Can you guess what happened? That’s right. My colleague has never seen the vendor since. Oh, his store is still there, with someone looking after sales, but the vendor himself is never present.

I just stared across the desk at my Burkinabè colleague in utter disbelief. He is, after all, not an inexperienced child or a foreign tourist, but a grown man born and raised in this country. Yet he gave a large sum of money that doesn’t even belong to him to a man he doesn’t even know and walked away without even getting a receipt for it! I find it utterly amazing the number of times I hear of local people getting taken to the cleaner’s like this! It utterly defies explanation.

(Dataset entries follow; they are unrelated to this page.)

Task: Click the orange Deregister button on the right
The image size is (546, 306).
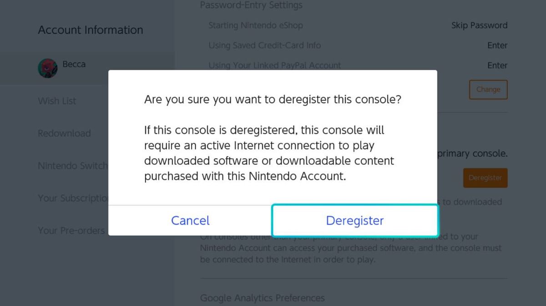Action: [x=485, y=178]
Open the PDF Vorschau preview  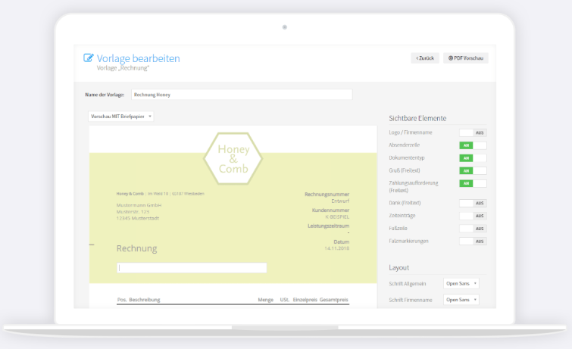[x=465, y=58]
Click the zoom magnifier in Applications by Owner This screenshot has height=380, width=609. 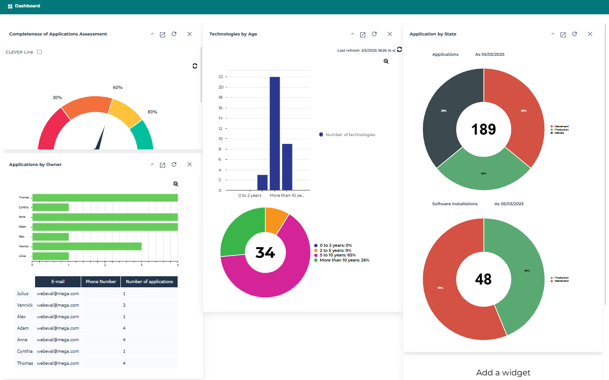click(176, 184)
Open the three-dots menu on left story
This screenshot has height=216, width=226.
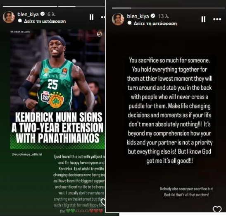tap(103, 17)
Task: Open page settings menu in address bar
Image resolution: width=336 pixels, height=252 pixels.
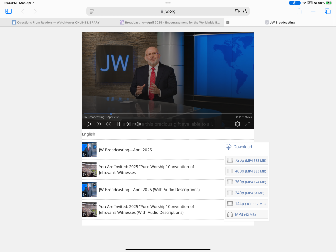Action: pyautogui.click(x=92, y=11)
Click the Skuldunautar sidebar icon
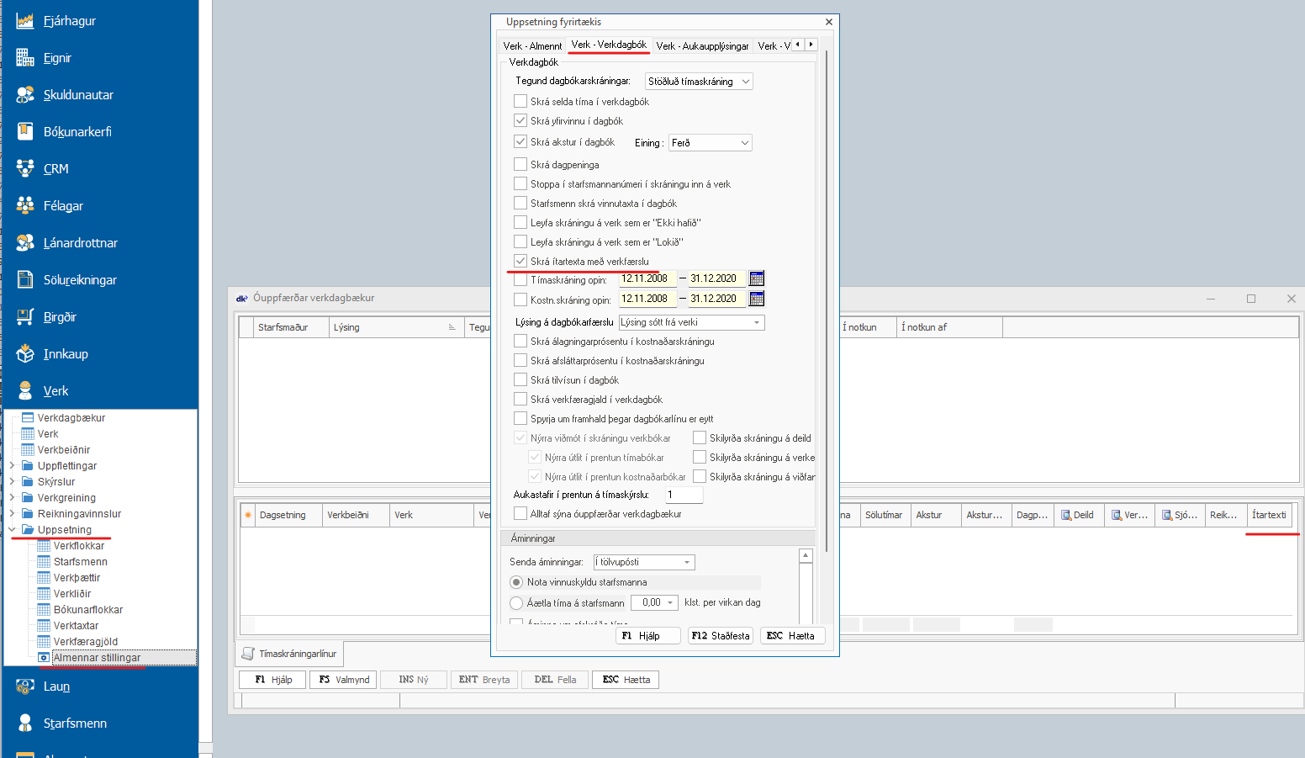Image resolution: width=1305 pixels, height=758 pixels. [x=25, y=95]
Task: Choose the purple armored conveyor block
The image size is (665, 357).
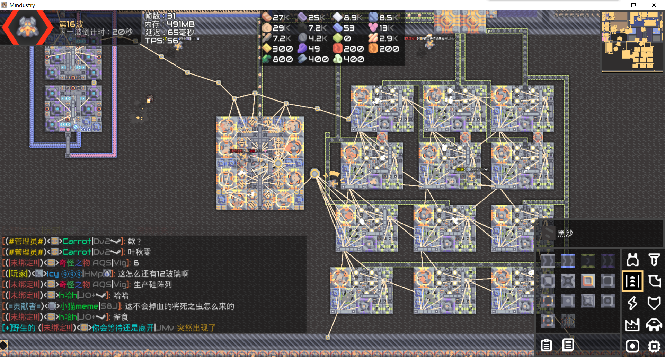Action: pos(608,261)
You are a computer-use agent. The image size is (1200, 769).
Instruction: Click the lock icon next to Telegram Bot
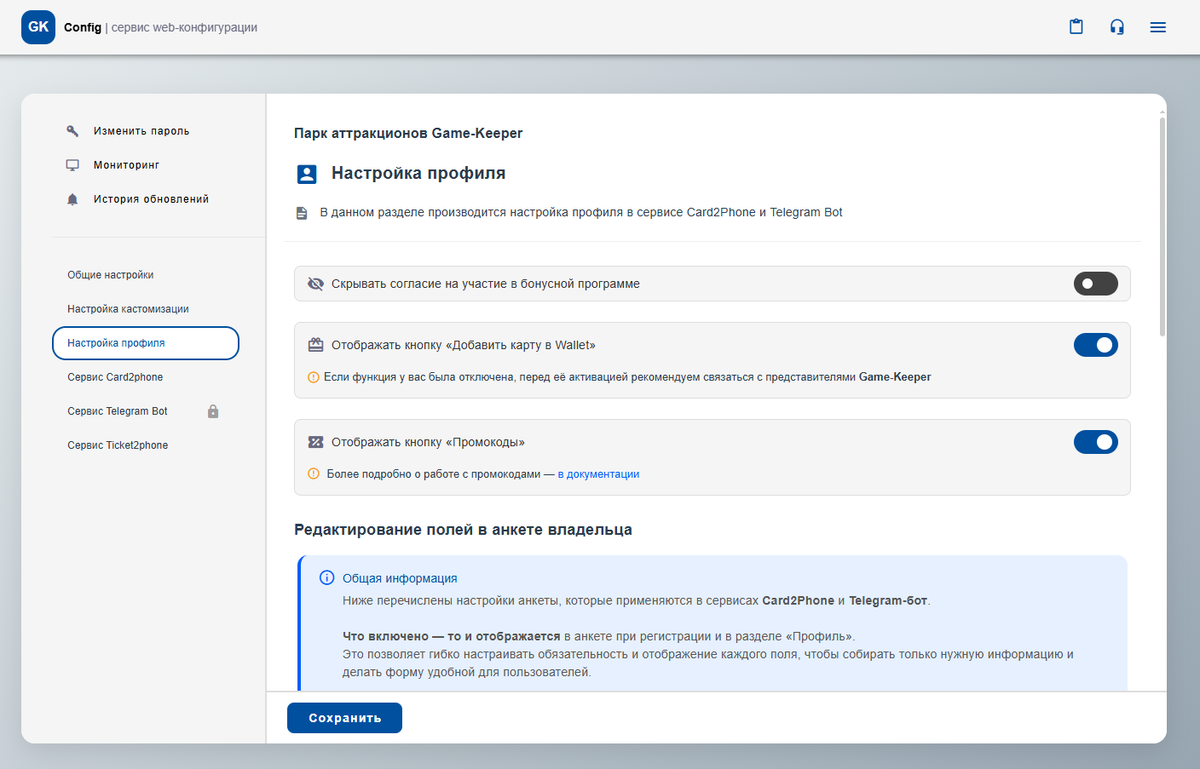click(213, 411)
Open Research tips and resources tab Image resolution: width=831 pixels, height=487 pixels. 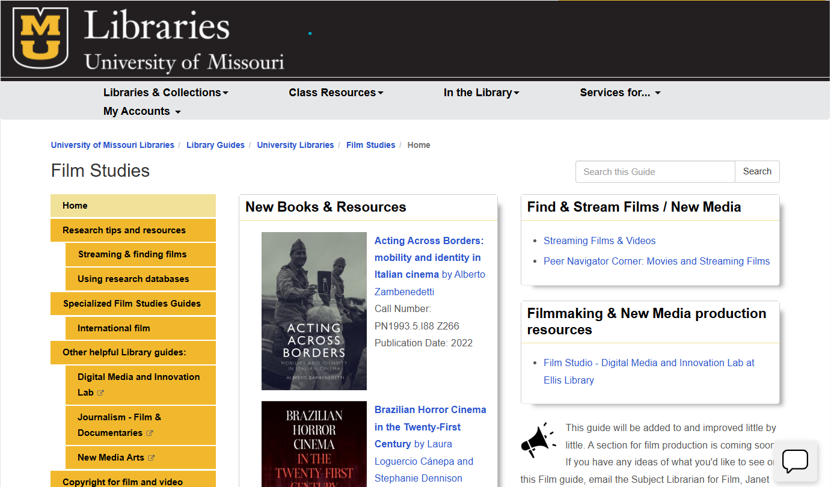pos(133,230)
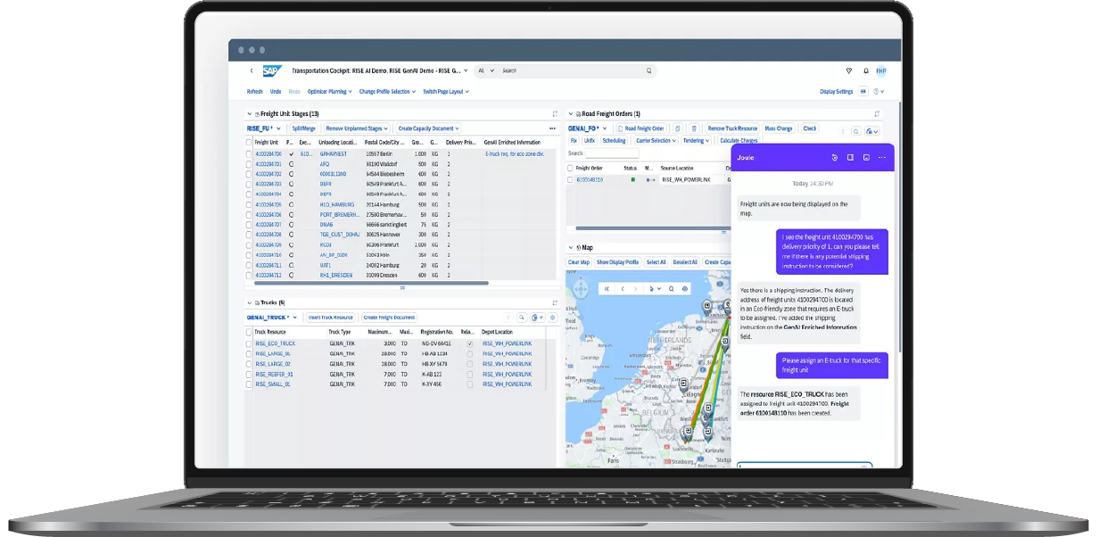Click the geolocation target icon in the map toolbar
The image size is (1098, 537).
tap(684, 288)
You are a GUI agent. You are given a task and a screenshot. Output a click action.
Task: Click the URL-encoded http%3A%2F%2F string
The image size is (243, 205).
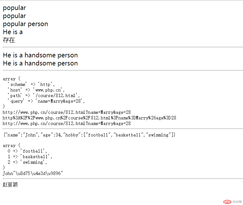coord(89,118)

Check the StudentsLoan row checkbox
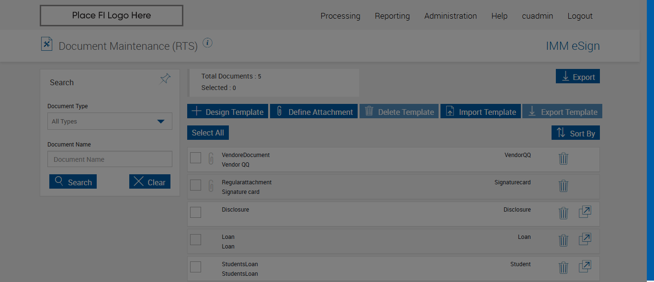click(x=195, y=267)
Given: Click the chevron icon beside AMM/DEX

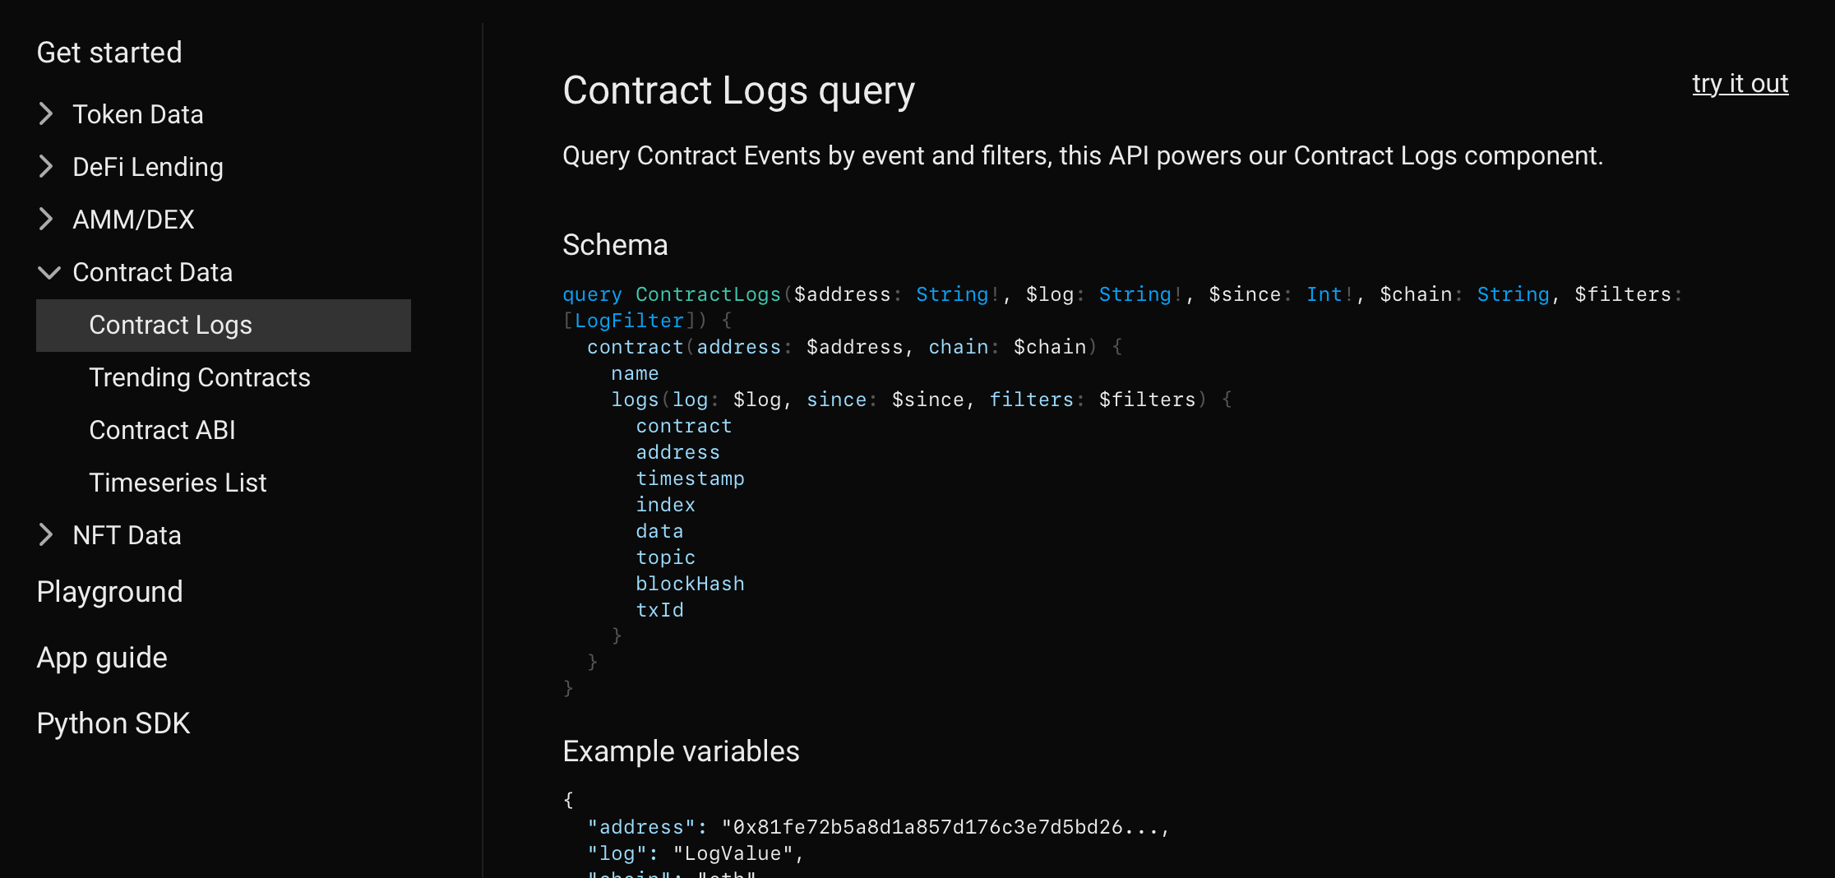Looking at the screenshot, I should pos(46,220).
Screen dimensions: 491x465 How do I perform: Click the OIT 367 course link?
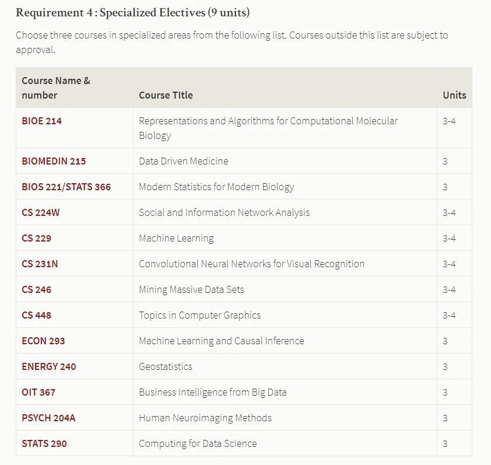click(38, 392)
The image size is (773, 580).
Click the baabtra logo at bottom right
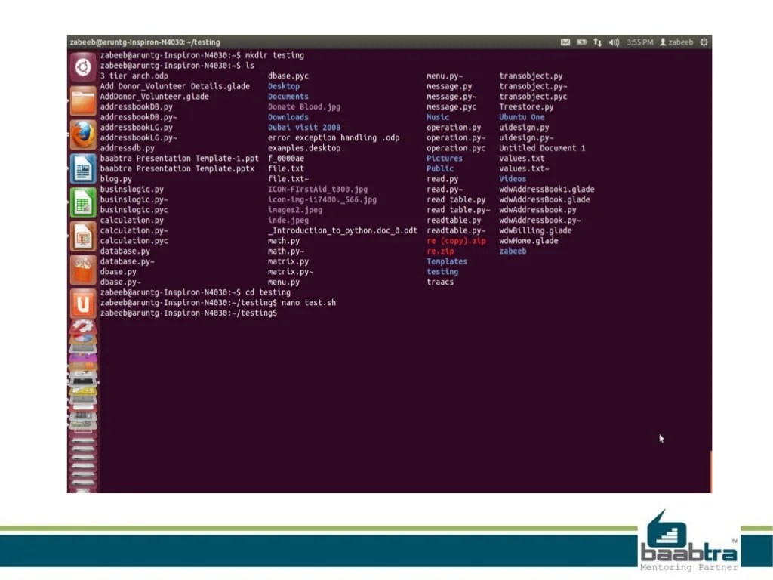click(x=688, y=541)
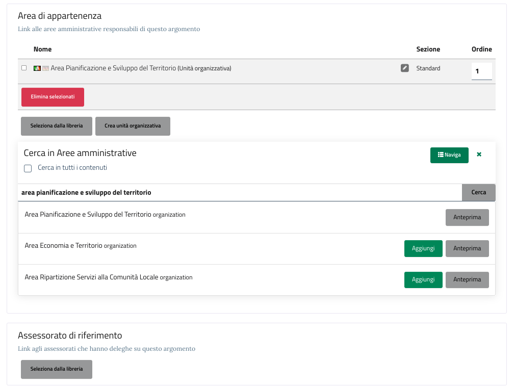Click the Italian flag icon in the row
Image resolution: width=515 pixels, height=389 pixels.
[37, 68]
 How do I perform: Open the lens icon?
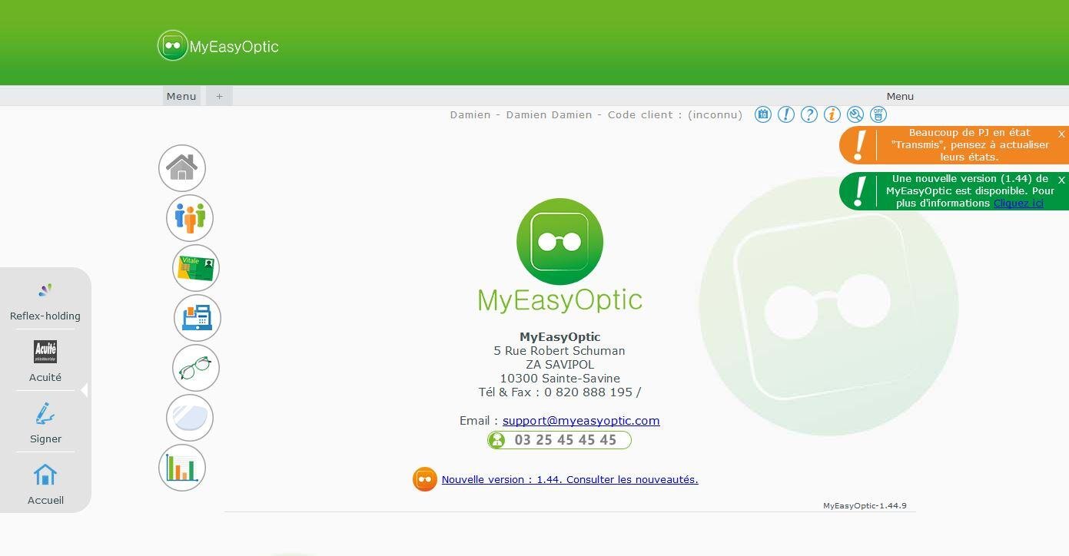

“So what do you plan to do about it?” I asked him. “Well, I’ve got a summons from the police to give to him,” he replied. “But whenever I go to his store, he’s never there for me to give it to him! If I don’t get this settled before the man who gave me the money gets back, he’ll never trust me again!”

“Is anyone from the vendor’s family ever there?” asked another Burkinabè co-worker. “Yes, his wife,” said the first man. “Well, give the summons to her, then,” advised the second man.

“Are there ever any mats when you go there?” I asked. “Yes, a few,” he said. “Well, take whatever there is whenever you go there,” I continued. “Eventually, you’ll get all the mats you paid for. There’s probably a better chance of that happening than of getting him to answer a police summons.”

“But what will I do,” wailed my Burkinabè colleague, “if the guy who gave me the money comes back before I either get the money back or get all the mats he asked me to buy?”

“Just tell him the truth about what happened,” I advised. “He won’t be happy, but he’ll probably understand.” (I hope!)

1 comment:

Laura Dun said...

what a story - well, I'm also glad I'm not the only sucker! Hope it gets sorted.